[oops, resent because stalled, wrong From!]
Hello Noah,
>> Thread create time seems to be expensive as well, maybe up 0.1
>> seconds under some conditions (?). Under --rate, this create delay
>> means that throttling is laging behind schedule by about that time,
>> so all the first transactions are trying to catch up.
>
> threadRun() already initializes throttle_trigger with a fresh timestamp.
> Please detail how the problem remains despite that.
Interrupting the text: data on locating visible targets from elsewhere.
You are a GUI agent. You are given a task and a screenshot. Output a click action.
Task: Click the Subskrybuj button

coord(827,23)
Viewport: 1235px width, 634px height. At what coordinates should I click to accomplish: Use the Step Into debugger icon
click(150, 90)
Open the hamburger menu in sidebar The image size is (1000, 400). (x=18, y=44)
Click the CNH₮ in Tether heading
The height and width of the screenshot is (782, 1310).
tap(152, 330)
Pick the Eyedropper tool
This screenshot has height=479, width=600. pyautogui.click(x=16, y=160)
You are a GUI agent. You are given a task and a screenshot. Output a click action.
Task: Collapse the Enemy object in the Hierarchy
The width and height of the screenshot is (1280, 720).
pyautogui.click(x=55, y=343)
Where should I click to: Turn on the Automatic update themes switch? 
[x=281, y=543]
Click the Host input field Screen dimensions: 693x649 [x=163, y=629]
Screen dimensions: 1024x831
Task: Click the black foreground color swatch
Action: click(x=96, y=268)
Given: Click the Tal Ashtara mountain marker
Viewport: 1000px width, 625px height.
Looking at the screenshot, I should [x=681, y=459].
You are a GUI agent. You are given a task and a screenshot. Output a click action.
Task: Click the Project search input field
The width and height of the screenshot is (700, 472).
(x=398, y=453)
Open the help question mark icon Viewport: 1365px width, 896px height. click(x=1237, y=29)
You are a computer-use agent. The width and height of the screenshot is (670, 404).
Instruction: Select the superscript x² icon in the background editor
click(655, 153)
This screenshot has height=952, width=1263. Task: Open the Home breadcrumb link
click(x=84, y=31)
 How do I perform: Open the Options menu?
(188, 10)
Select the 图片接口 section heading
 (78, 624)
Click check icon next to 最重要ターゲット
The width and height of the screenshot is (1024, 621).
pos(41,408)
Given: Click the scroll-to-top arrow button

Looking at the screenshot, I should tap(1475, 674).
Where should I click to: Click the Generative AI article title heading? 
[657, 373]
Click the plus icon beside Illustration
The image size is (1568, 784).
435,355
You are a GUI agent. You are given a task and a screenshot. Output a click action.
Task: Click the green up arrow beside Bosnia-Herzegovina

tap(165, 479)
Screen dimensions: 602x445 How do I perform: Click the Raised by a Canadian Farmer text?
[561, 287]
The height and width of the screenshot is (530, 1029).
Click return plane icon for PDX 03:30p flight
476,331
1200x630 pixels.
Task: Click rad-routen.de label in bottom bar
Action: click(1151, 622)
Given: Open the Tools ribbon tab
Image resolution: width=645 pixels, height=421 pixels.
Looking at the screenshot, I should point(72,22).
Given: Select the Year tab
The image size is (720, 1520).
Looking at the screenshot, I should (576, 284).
Indeed, I did this kludge because I could not rely on the "before fork" start
time as it was (possibly) creating a "rush" at the beginning of the run under
--rate.
The version I submitted takes the start time after the thread is created, and
use it directly for throttling, so the start time is taken once per thread and
used instead of retaking it because the first one cannot be relied on.
> [...]
Fine detailed analysis!
> Opinions, other ideas?
I do not think that there is a clean and simple way to take the start/stop
period into account when computing global performances of a run. The TPC-C
benchmark tells to ignore the warmup/closure period, whatever they are, and
only perform measures within the steady state. However the full graph must be
provided when the bench is provided.
About better measures: If I could rely on having threads, I would simply
synchronise the threads at the beginning so that they actually start after they
are all created, and one thread would decide when to stop and set a shared
volatile variable to stop all transactions more or less at once. In this case,
the thread start time would be taken just after the synchronization, and maybe
only by thread 0 would be enough.
Note that this is pretty standard stuff with threads, ISTM that it would solve
most of the issues, *but* this is not possible with the "thread fork emulation"
implemented by pgbench, which really means no threads at all.
A possible compromise would be to do just that when actual threads are used,
and let it more or less as it is when fork emulation is on...
--
Fabien.